• [Provided passage]:

· · · ·

Multiple functions of the larynx are controlled by reflexes. Despite the clinical significance of these reflexes, information on anaesthetised humans is limited, not least related to the practical difficulty of assessing laryngeal function in vivo . Among the protective reflexes, laryngospasm occurs more frequently during the administration of anaesthesia to paediatric compared with adult patients . Although laryngospasm can be safely treated when experienced personnel trained in paediatric anaesthesia are at hand, it remains the most commonly reported respiratory-related cause of peri-operative cardiac arrest , rendering progress in the diagnosis, prevention and treatment of laryngospasm in children mandatory.
Well-designed clinical investigations have been scarce since Fink’s seminal description of human laryngospasm back in 1956 . Laryngospasm is defined as complete closure of the false and/or vocal cords leading to the complete cessation of airflow. A common limitation of clinical studies examining the effectiveness of measures to prevent laryngospasm is the analysis of combined outcomes such as stridor and/or the occurrence of hypoxaemia from whatever cause. In fact, it is often difficult or impossible during clinical practice to determine the exact location of upper airway obstruction, making the dichotomous outcome, presence or absence of laryngospasm, ambiguous based on clinical signs alone. Therefore, making firm conclusions is difficult.
Further limitations include the difficulty to control for several potentially confounding variables such as gas flow, airway pressure, depth of anaesthesia, controlled versus spontaneous ventilation, partial pressure of carbon dioxide in the blood, applied airway manoeuvres and the use of airway devices. As a result, most of these studies are underpowered concerning the relatively rare event of true laryngospasm. Furthermore, it is complex to compare the results of different studies or to perform systematic reviews, since known confounding factors (e.g. experience of the anaesthetist, presence of upper airway infections  and exposure to environmental tobacco smoke ) are often not reported or controlled for. With these premises, a well-designed, large, clinical (multicentre) controlled trial aiming to answer how to prevent or treat laryngospasm will be exceedingly difficult to perform.

· · · ·

• [Exercise]: Return the part of the laryngospasm passage above, starting at "Multiple functions of" and ending at "in children mandatory.", copied word for word.

• [Data excerpt]:
· · · ·

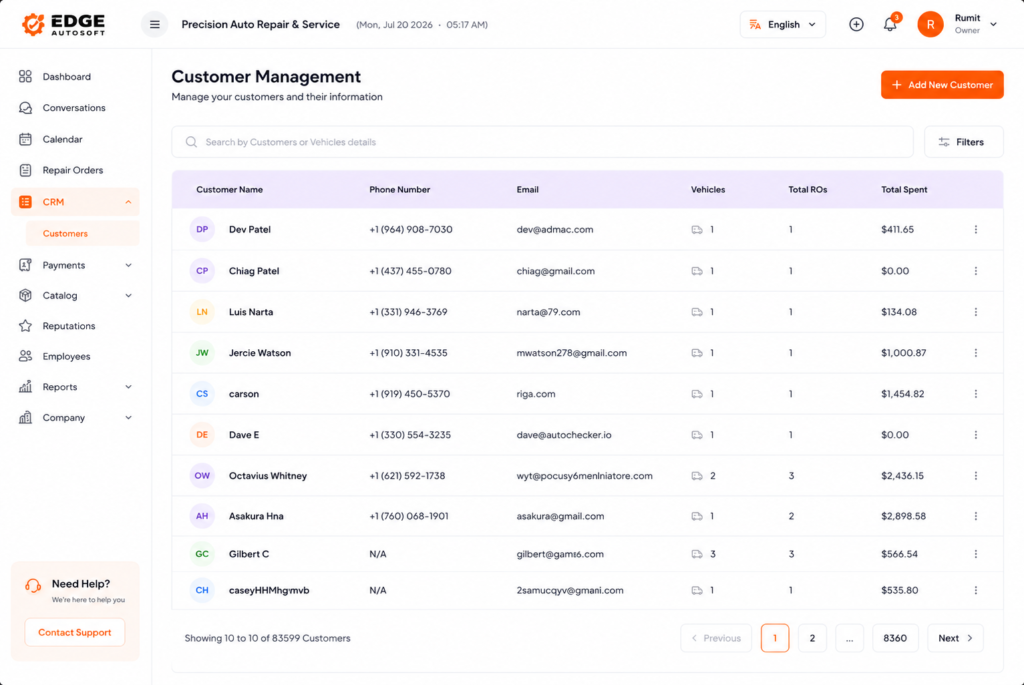Click the vehicle icon in Gilbert C row
1024x685 pixels.
click(x=697, y=554)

· · · ·

• [Answer space]:
Multiple functions of the larynx are controlled by reflexes. Despite the clinical significance of these reflexes, information on anaesthetised humans is limited, not least related to the practical difficulty of assessing laryngeal function in vivo . Among the protective reflexes, laryngospasm occurs more frequently during the administration of anaesthesia to paediatric compared with adult patients . Although laryngospasm can be safely treated when experienced personnel trained in paediatric anaesthesia are at hand, it remains the most commonly reported respiratory-related cause of peri-operative cardiac arrest , rendering progress in the diagnosis, prevention and treatment of laryngospasm in children mandatory.